**YOUR INSTRUCTIONS**
Your answer must be an exact copy of the lines from the one containing "Screen dimensions: 423x251" through the last line of the records below, with no pictures; please include nothing else.

**ENTRIES SHOWN**
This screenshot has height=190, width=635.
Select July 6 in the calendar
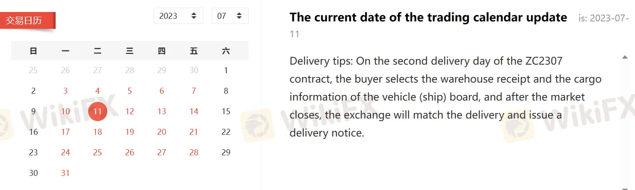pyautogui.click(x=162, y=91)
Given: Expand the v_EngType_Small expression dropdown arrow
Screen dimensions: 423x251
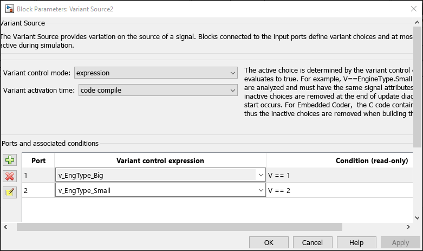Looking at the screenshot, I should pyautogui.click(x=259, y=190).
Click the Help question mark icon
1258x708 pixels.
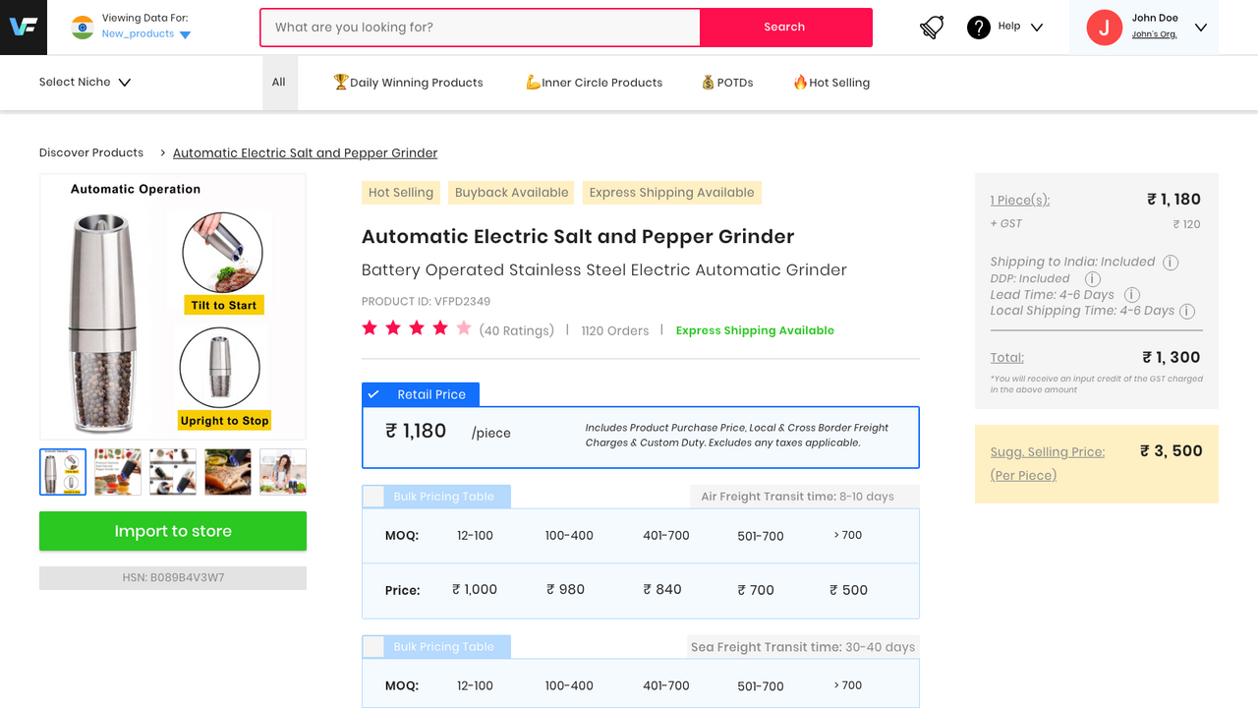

**EXERCISE RESULT**
Screen dimensions: 423x251
Looking at the screenshot, I should pyautogui.click(x=259, y=190).
Click the Help question mark icon
1258x708 pixels.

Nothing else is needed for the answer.